Dataset entries

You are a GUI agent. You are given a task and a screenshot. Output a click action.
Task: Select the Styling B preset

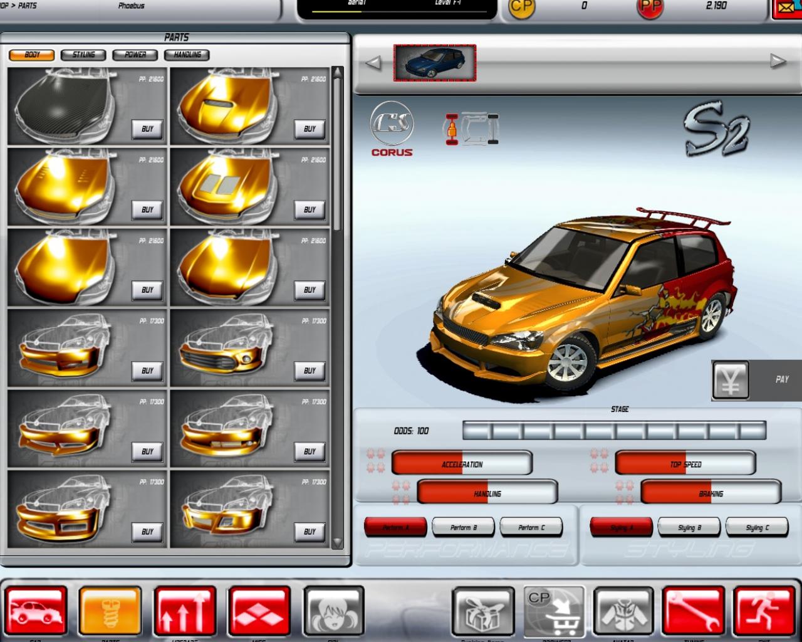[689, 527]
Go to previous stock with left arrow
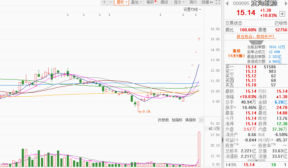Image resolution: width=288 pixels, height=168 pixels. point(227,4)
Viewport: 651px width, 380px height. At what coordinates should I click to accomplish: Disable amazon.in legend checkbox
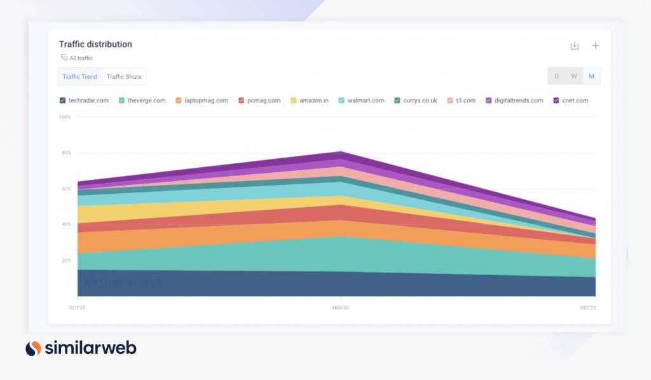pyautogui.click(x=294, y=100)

_Problem details_
The range to print runs from the line with "Viewport: 651px width, 380px" through the last line of the entries, both included; keep it exact and skip the pictures.

_Answer to the exercise_
Viewport: 651px width, 380px height. At what coordinates should I click to accomplish: Disable amazon.in legend checkbox
pyautogui.click(x=294, y=100)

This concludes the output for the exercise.